It is expected that sister lineages will be more similar to each other simply because they diverged more recently from a common ancestor. However, during evolution many other processes have been acting and driving to different extents of similarity among closely related lineages. So, rather than being purely assumed, the tendency of sister lineages having more similar ecological characteristics needs to be tested.
Previous studies investigating the strength of similarity among related species have found contrasting results for different ecological characteristics. More recently, in a study led by Fernanda Coelho de Souza a Brazilian PhD student at Leeds University, the team of 77 scientists from all Amazonian countries investigated the extent of similarity on ecological characteristics.

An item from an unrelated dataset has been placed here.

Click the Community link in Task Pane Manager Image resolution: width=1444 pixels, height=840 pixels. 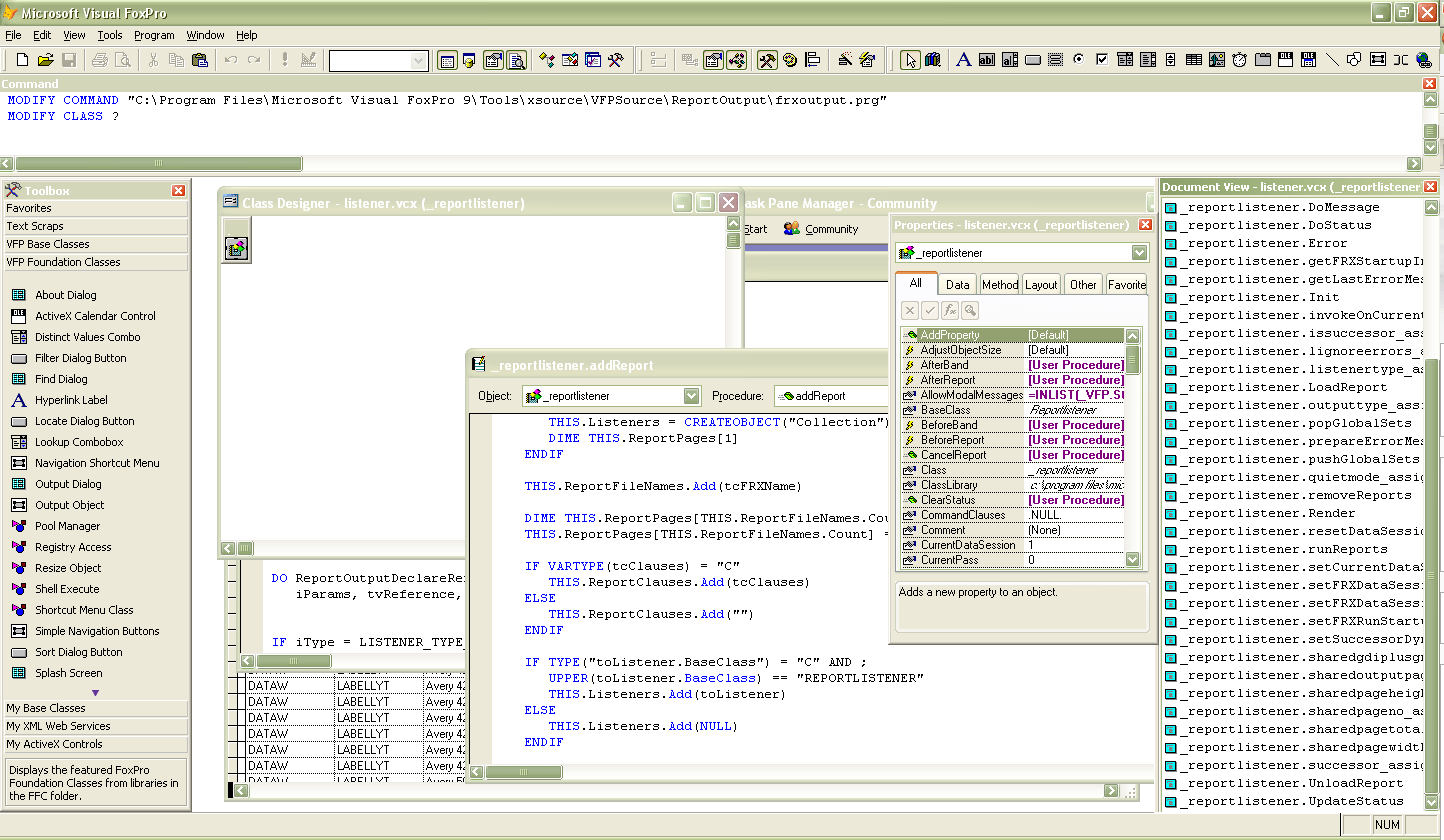tap(833, 228)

The authors looked at ecological characteristics related to the main axis of life-history variation and tightly linked with trees ability to process and store carbon: potential tree size, wood density, growth and mortality rates.
By using 577 inventory plots from the RAINFOR network and a recently published DNA base phylogeny the team found that despite the role played by selection on determining ecological traits, sister lineages tend to have more similar ecological characteristics than expected by chance. This result provides a foundation for understanding how evolutionary relationships relate to ecosystem structure and function and potentially predicting the impact of species loss on the global carbon cycle. Moreover, because only a small proportion of tree species have trait data available at large scales, evolutionary relationships among species provides an important proxy where trait data is not available.